2016.02.13 15:03

高知大学地域協働学部1期生が仁淀川町長者地区で実習 

地区の将来やボランティア組織「だんだんくらぶ」について、地域住民に聞き取りを行う高知大地域協働学部の学生ら(高知県吾川郡仁淀川町長者)
地区の将来やボランティア組織「だんだんくらぶ」について、地域住民に聞き取りを行う高知大地域協働学部の学生ら(高知県吾川郡仁淀川町長者)
照らしたい棚田の風景
 高知県吾川郡仁淀川町長者地区には、12人の高知大学の地域協働学部1期生が地域理解実習に訪れた。
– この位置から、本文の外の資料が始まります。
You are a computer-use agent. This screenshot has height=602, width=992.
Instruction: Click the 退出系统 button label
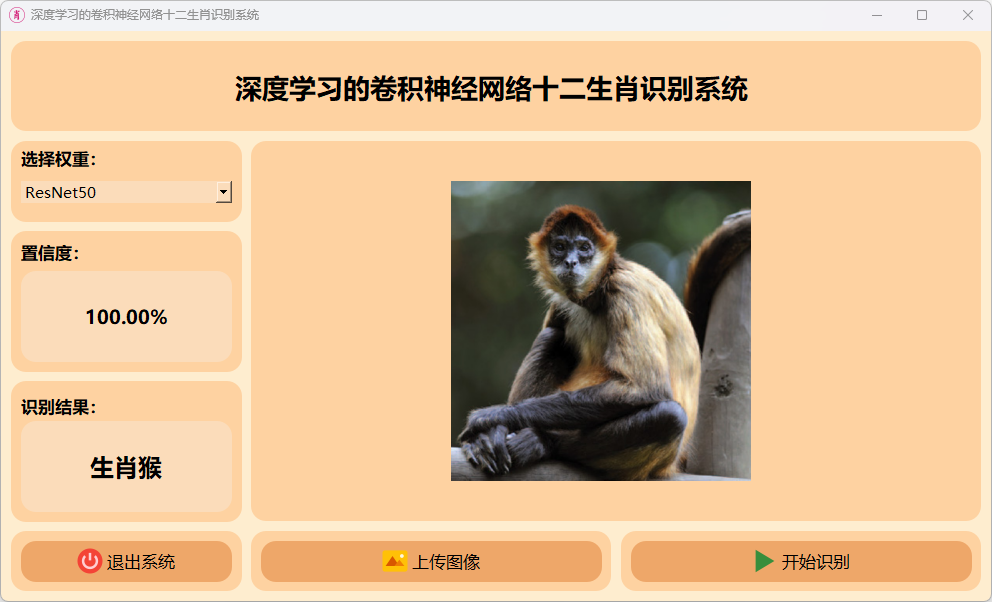click(x=141, y=562)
2015年の国勢調査(速報値)で、人口減少率が高知県内3番目に高かった仁淀川町の中でも、長者地区は最奥部に位置し、過疎化のスピードが著しい。厳しい状況の中でも、必死に活性化策を探る地元ボランティアとともに、山里を明るく照らす活動を追い求めることが、学生たちのテーマになった。

キャンドルナイトでつきたての餅をもらう学生ら。イベントでは地域住民と触れ合う時間が長くなる(高知県吾川郡仁淀川町長者)
キャンドルナイトでつきたての餅をもらう学生ら。イベントでは地域住民と触れ合う時間が長くなる(高知県吾川郡仁淀川町長者)
 地区のシンボルは、山里に広がる見事な棚田。ここで活動するボランティア組織「だんだんくらぶ」は、棚田の草引きなどをするため、2003年に設立された。「棚田が荒れていると、地域もすさんでいるように見えるから整備を始めた」と会長の西森勇幸さん(68)は振り返る。

 その棚田の美しさに魅了された高知大生が、長者地区を訪れるようになったのは2007年から。代替わりしながらも、学生が地域のイベントに手助けに入るなどの関係性が続いている。

 「大学関係者からは『地域協働の発祥の地だ』と言ってもらってます」と、西森さんは自負する。

 若者と手を携えることには、一日の長がある。しかしながら、地区の少子高齢化率は着実に進み、地域の抱える問題点はますます大きくなっている。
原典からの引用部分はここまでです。